Please answer these from the Madagascar text below, one answer per line:
(a) How many million years ago was the island set adrift?
(b) In what year did the political coup take place?
(c) In which country are the rosewood beds sold?

Extract to read:
START
In times past an anarchist community of pirates called Madagascar home. It was an island beyond the law and off the map, a place of rogues, booty and bounties. These were outlaws moored on a marooned ecosystem. Set adrift 88 million years ago, the island is a castaway in the Indian Ocean, inhabited by a band of ecological stowaways. In this splendid isolation it has evolved into an unparalleled wonderland of the weird and unique, diverse and unbelievable.

A political coup in 2009 left the country adrift once more - isolated from the international community, deprived of foreign aid and conservation funding. One of the planet’s most precious ecological treasures is home to one of its poorest nations and it raises difficult and complex questions about the relationship between necessity and luxury. Amidst political uncertainty, the island’s fragile and unique ecology is being smuggled out illegally, boat by boat, gem by gem. Rare tortoises leave in rucksacks, forests are carved into the ebony fingerboards on Gibson Guitars or $1million rosewood beds sold in China.

In the run up to the country’s first election since the coup Unknown Fields heads to Madagascar to catalogue the push and pull of economy and ecology and to trace the shadows of the world’s desires across the landscapes of this treasured island. Along our way we seek to uncover some of the complex value negotiations that play out across this unique island and craft new stories from statistics, data, predictions, projections, measurements and offsets.
END
Records provided:
START
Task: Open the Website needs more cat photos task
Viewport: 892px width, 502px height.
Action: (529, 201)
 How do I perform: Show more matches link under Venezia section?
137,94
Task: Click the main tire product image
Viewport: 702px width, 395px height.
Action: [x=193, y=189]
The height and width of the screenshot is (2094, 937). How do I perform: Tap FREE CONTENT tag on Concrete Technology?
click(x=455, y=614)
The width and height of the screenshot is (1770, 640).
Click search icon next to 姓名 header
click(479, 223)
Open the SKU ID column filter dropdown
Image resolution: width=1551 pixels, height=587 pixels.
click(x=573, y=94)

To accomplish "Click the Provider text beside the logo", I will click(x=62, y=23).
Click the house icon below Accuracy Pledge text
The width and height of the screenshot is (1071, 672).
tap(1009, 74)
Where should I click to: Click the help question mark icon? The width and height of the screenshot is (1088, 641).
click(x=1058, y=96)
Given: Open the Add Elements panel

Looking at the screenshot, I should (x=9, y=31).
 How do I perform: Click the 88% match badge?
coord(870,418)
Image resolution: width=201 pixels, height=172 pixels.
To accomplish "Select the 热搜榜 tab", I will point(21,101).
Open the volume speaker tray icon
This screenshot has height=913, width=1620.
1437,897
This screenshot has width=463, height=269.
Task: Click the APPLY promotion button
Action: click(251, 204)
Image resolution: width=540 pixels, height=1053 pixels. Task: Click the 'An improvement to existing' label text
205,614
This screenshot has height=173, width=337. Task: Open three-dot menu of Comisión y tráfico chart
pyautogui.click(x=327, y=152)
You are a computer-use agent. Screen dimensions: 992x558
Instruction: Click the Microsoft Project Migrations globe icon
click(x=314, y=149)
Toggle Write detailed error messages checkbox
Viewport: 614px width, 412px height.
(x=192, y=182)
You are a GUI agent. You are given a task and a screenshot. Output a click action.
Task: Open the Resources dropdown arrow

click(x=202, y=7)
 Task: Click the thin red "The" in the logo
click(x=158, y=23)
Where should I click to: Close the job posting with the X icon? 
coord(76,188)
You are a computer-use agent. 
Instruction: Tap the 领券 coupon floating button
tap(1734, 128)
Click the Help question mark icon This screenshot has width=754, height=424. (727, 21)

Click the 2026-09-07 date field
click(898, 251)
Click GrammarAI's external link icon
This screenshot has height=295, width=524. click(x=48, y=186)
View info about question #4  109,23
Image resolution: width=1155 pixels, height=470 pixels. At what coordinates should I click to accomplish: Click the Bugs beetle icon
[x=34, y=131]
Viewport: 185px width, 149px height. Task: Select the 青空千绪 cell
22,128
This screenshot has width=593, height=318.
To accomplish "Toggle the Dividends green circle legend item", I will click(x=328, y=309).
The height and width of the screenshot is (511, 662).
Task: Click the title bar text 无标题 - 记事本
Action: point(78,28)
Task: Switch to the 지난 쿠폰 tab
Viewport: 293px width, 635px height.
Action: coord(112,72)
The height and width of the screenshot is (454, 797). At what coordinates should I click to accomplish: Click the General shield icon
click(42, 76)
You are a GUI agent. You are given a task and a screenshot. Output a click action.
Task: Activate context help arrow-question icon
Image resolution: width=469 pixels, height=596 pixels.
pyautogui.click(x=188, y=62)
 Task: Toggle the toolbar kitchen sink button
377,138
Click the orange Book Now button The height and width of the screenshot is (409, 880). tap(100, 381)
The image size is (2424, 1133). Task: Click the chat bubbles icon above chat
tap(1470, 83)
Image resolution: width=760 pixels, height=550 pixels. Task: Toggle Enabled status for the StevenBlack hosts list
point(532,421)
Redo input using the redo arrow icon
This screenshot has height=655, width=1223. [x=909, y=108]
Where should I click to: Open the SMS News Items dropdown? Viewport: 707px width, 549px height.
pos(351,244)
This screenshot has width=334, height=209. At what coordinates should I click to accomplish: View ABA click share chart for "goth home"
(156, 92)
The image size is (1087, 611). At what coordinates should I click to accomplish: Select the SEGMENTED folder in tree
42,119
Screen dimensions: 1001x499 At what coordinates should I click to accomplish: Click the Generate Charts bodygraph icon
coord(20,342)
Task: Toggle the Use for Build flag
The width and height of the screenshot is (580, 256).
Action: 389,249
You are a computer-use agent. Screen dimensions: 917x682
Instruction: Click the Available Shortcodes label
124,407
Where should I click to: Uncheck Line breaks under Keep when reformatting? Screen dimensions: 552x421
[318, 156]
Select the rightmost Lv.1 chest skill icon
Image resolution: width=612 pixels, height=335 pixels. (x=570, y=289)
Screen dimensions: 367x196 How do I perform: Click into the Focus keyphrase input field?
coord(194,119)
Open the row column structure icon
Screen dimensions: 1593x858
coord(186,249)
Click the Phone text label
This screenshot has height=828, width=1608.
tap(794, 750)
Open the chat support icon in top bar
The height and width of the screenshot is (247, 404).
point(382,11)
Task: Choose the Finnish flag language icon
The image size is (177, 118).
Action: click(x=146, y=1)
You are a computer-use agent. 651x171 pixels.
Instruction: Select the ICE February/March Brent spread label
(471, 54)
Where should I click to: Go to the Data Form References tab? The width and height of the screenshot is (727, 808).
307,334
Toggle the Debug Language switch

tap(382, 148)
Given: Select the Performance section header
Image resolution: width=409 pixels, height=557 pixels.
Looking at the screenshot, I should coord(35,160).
END
Reply:
(a) 88 million years ago
(b) 2009
(c) China